Required task
Reproduce the stretch of the records from the line containing "Select the NYPPI player name" through the line containing "[x=1042, y=280]", copying every line exactly as it appears.

Word and item position data
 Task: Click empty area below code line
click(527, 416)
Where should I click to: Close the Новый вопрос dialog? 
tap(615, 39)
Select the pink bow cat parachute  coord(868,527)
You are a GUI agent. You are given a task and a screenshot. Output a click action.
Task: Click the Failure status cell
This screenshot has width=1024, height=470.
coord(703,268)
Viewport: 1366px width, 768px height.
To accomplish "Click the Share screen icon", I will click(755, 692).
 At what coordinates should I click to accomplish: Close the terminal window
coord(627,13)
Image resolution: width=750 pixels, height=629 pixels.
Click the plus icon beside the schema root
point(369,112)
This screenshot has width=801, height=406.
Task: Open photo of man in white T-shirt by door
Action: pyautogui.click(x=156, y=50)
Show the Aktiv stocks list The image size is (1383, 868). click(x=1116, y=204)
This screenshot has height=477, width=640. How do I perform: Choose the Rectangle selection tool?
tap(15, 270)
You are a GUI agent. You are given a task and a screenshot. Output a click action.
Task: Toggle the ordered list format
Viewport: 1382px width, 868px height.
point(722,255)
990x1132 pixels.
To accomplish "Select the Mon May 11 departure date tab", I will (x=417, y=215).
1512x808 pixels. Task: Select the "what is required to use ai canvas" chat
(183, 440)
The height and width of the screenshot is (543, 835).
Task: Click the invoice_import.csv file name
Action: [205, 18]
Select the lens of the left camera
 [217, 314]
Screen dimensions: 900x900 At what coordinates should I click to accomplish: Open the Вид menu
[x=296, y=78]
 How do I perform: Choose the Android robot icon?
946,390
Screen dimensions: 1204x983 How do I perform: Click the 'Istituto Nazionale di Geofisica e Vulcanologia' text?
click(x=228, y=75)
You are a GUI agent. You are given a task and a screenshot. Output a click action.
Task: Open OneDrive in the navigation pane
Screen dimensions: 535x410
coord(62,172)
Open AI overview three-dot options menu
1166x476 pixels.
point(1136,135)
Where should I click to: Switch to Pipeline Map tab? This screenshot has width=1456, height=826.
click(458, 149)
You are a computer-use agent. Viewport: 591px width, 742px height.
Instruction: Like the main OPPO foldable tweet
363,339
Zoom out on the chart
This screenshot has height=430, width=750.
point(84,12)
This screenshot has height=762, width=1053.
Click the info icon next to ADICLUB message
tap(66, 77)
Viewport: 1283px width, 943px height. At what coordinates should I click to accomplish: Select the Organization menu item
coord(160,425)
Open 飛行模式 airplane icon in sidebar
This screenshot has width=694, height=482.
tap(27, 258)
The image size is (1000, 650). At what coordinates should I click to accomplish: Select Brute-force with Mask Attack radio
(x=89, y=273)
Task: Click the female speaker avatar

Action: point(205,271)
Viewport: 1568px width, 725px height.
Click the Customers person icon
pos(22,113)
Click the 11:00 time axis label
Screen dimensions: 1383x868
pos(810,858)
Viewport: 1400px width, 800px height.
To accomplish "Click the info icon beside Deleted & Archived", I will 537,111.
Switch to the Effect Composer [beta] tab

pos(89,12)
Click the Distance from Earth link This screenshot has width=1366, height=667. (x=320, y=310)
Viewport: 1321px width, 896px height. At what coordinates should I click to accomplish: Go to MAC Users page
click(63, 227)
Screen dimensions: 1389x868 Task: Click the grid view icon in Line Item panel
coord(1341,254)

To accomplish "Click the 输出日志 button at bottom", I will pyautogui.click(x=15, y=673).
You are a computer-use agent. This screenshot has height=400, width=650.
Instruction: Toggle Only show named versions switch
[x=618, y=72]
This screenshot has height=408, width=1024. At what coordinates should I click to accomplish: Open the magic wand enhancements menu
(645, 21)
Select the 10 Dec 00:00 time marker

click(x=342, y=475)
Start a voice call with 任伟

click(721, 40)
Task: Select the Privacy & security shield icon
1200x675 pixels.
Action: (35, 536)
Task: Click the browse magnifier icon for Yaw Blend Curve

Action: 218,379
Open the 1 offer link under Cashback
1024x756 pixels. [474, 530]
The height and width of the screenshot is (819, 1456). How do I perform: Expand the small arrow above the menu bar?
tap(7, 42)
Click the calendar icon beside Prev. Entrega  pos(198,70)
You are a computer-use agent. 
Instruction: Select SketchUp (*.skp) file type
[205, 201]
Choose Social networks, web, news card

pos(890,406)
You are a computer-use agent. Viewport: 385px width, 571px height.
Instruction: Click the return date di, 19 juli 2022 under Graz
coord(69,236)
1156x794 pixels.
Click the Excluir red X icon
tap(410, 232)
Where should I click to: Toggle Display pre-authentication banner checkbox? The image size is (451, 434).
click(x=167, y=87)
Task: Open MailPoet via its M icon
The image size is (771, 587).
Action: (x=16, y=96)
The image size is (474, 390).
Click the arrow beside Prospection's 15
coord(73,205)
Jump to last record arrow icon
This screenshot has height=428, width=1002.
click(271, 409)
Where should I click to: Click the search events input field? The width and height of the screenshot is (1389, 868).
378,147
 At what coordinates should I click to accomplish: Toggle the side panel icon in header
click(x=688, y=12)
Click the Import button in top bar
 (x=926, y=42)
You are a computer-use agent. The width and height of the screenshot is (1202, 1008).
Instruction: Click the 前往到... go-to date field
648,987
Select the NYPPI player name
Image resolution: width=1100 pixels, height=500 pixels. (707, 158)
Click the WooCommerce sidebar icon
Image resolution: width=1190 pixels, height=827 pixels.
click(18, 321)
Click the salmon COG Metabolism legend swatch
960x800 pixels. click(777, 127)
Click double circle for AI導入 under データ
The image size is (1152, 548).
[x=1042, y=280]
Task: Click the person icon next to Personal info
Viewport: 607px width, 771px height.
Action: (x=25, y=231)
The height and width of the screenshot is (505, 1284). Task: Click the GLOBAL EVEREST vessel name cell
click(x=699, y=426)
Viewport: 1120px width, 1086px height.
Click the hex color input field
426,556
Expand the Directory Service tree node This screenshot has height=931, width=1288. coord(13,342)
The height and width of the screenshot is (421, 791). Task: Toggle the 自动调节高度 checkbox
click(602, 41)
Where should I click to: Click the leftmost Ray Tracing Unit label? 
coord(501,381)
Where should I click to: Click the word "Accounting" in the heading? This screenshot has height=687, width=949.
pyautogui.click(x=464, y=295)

Result of this exercise
Select the NYPPI player name
Image resolution: width=1100 pixels, height=500 pixels. (707, 158)
Click the WooCommerce sidebar icon
Image resolution: width=1190 pixels, height=827 pixels.
click(18, 321)
Click the salmon COG Metabolism legend swatch
960x800 pixels. click(777, 127)
Click double circle for AI導入 under データ
The image size is (1152, 548).
[x=1042, y=280]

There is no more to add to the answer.